[Aim of the task]
Repeat the material below with every occurrence of "course" swapped for "module", changing nothing else. Leave the pictures out of your answer.

***

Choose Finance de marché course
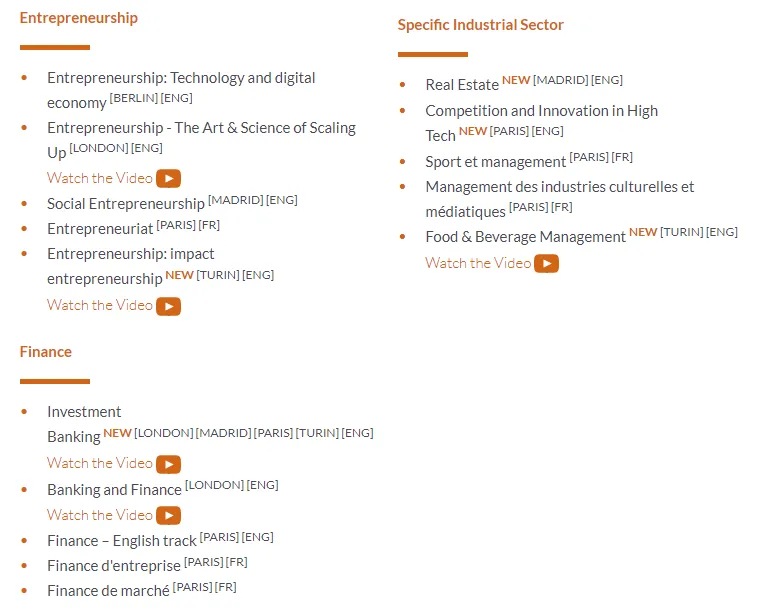coord(108,591)
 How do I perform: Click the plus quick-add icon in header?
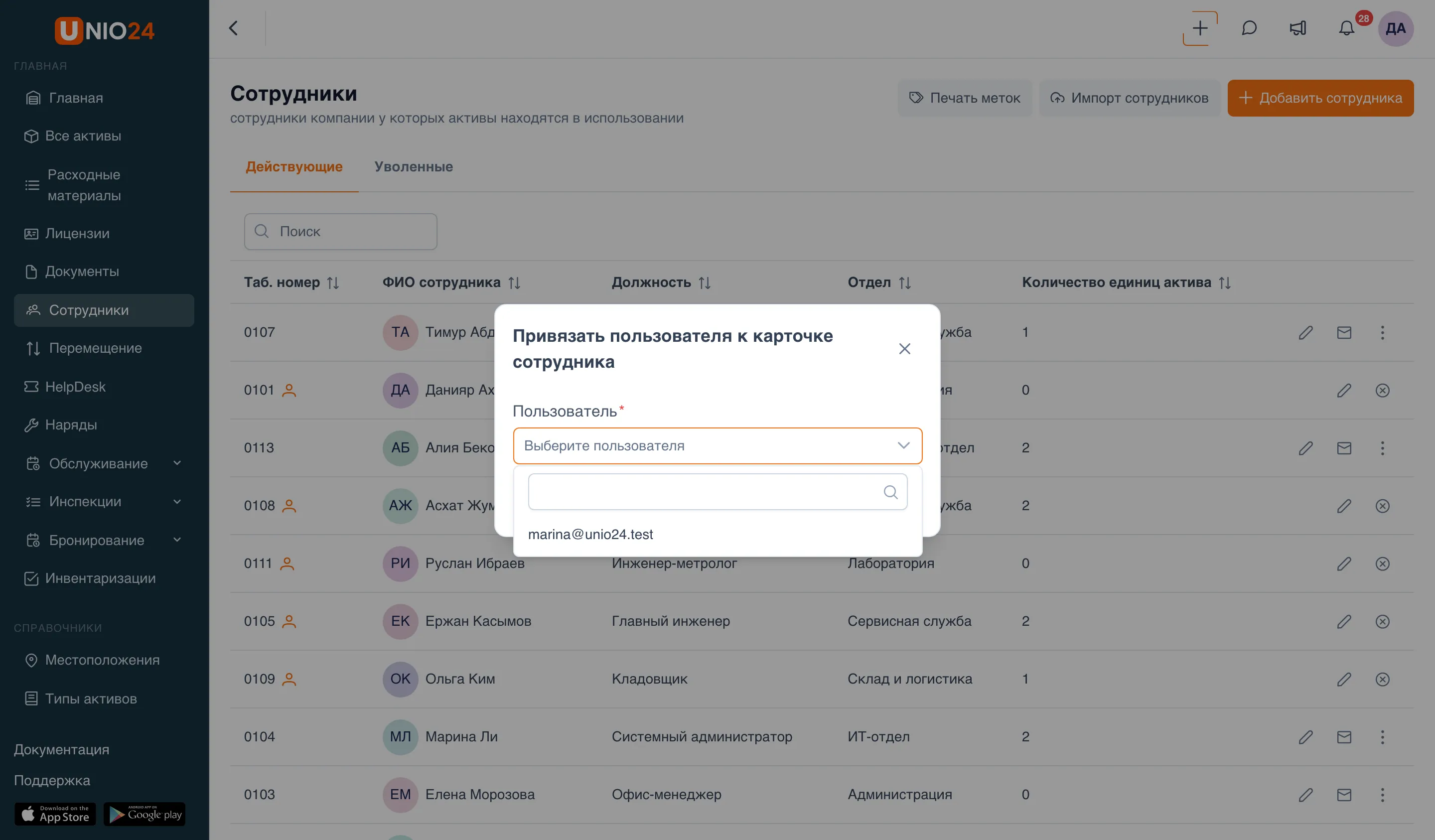[1200, 28]
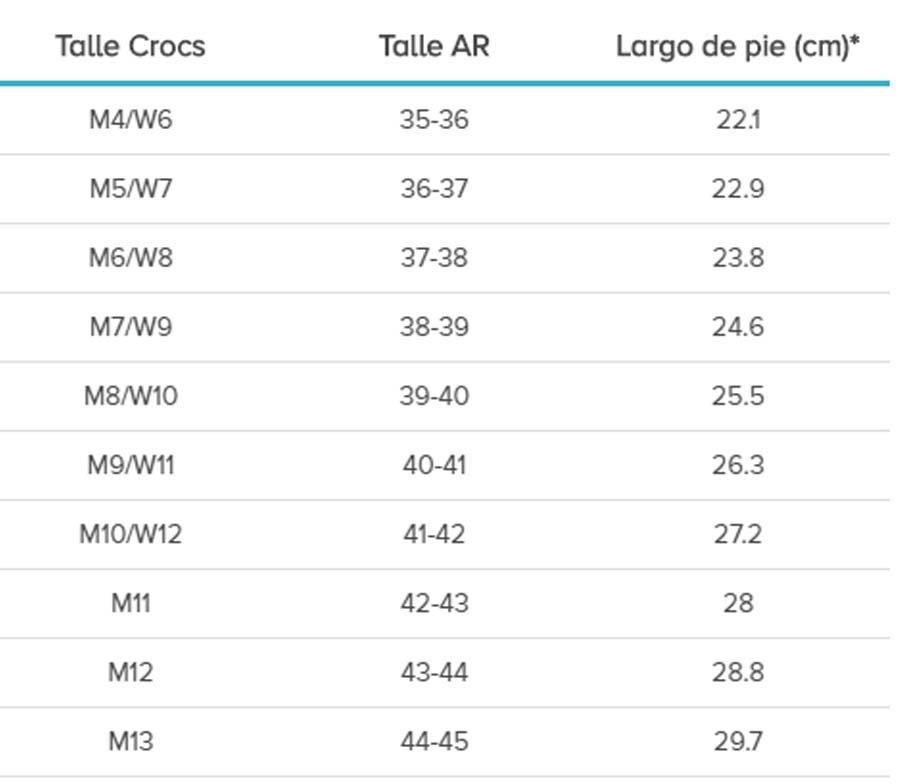Click the Talle AR column header
The width and height of the screenshot is (900, 784).
point(434,46)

***

[Written response]
Choose Finance de marché module
coord(108,591)
 How do I perform: Click the plus quick-add icon in header?
[1200, 28]
Click the Talle AR column header
The width and height of the screenshot is (900, 784).
point(434,46)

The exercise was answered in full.